*Set exercise:* Rewrite the entries from the line containing "What do you see at coordinates (1014, 221)" through the end, replacing "screenshot" with "screen" and leaving everything else unchanged.

*Input data:*
· · · ·
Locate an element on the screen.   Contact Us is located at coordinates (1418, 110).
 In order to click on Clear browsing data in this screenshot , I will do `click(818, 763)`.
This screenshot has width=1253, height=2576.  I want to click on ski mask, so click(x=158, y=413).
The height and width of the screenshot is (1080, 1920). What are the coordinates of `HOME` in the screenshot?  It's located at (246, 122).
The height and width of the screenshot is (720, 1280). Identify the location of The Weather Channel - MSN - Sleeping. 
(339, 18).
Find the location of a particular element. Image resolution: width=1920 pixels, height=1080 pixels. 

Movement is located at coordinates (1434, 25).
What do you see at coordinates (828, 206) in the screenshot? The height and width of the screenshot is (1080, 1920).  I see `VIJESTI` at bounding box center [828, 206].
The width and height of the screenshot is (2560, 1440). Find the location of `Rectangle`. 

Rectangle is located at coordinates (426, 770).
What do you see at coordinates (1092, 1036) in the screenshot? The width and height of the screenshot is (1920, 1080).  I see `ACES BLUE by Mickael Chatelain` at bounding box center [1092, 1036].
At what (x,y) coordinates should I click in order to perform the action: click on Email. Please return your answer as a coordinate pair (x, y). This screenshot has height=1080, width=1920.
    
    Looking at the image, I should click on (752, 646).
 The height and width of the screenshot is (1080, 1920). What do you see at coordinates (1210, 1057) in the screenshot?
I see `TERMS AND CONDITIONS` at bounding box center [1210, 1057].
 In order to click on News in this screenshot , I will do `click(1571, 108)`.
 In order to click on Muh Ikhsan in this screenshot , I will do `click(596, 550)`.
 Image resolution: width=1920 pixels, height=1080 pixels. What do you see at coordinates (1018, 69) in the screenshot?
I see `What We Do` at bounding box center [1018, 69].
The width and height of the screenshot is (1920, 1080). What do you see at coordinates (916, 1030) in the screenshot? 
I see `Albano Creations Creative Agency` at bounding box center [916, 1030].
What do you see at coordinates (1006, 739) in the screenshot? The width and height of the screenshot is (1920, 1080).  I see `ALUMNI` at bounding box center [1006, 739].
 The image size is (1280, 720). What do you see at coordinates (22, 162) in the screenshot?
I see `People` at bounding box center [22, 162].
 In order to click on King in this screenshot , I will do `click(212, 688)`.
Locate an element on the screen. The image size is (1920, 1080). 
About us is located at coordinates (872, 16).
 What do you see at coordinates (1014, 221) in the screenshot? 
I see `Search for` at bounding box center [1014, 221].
· · · ·
*Output for this exercise:*
 What do you see at coordinates (1014, 221) in the screen? 
I see `Search for` at bounding box center [1014, 221].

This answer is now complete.